Its decks were wreathed with ice and snow, its sails hanging in tattered and frozen shreds, its rigging broken and rotten, and the vessel itself crushed and splintered, but still she floated. What terrified Brighton’s men was the crew of the wreck-ship in front of them: seven men standing upright and encased in steel-hard ice, like so many statues of stone.
On September 22, 1860, Captain Brighton of the whaler Hope entered into his logbook the fact that a whale had been sighted and chase given, but when they had drawn close to the ice barrier, the whale had given them the slip.
An hour later Brighton wrote another report that later would stun and mystify all those familiar with the sea. He had just come on deck when the nearby endless wall of ice began breaking up with tremendous thunder and crashing of huge frozen cliffs collapsing into the sea; happily, the Hope was some hundreds of yards away from the fracas and, provided she didn’t drift any closer, was thought safe.
Suddenly some of the crew gave a shout and pointed in alarm and terror. Some of the Hope crew cried out in fear, “The Flying Dutchman!” but Captain Brighton reassured them; then he called for a boat to pull him across; he clambered aboard that ship and went below to see what he might find.
When he opened the master’s cabin door he was confronted with a man sitting at his desk with a pen in hand and seemingly about to write in the logbook in front of him; it was clearly the captain of the stricken ship.
Brighton immediately spoke to him, but the fellow remained perfectly silent, being in fact dead and frozen solid to boot. Captain Brighton then checked the log on the desk. The ship was the English schooner Jenny, last port of call Lima, Peru, and the final entry read, “No food for 71 days. I am the only one left alive.” It was dated May 4, 1823.
For some thirty-seven years the Jenny had remained hard and fast, crushed and imprisoned within the unrelenting walls of the ice barrier of the Antarctic.
In another cabin was found the body of a woman, no doubt the captain’s wife; like all the rest, she was perfectly preserved by the fierce cold of that terrible region.

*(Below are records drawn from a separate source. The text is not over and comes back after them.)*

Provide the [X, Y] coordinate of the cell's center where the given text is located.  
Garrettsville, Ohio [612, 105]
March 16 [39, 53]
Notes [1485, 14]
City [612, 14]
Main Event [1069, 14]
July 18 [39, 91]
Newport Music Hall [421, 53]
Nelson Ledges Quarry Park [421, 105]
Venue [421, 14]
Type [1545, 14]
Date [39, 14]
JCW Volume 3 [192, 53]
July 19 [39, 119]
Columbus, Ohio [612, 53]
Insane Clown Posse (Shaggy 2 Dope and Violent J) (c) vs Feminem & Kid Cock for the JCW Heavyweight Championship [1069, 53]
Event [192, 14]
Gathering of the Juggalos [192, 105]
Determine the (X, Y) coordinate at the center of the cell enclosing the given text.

The crew of the Hope gave the nine bodies a proper sea burial, and when he returned to England some months later Captain Brighton passed on to the admiralty the logbook and the unusual story of the ice-bound Jenny.
The Jenny was a British schooner that had nine people aboard, including one woman, and a dog. The original report has been deemed “unsubstantiated”, but the story has become a fixture of Antarctic sea-lore, and inspired a noted Australian poem.
The Jenny is commemorated by the Jenny Buttress, a feature on King George Island near Melville Peak, named by the UK Antarctic Place-Names Committee in 1960.
Australian poet Rosemary Dobson wrote about the story in her poem “The Ship of Ice” published in her book The Ship of Ice with other poems in 1948, which won the Sydney Morning Herald award for poetry that year. Dobson’s poem places the discovery of the Jenny in 1860.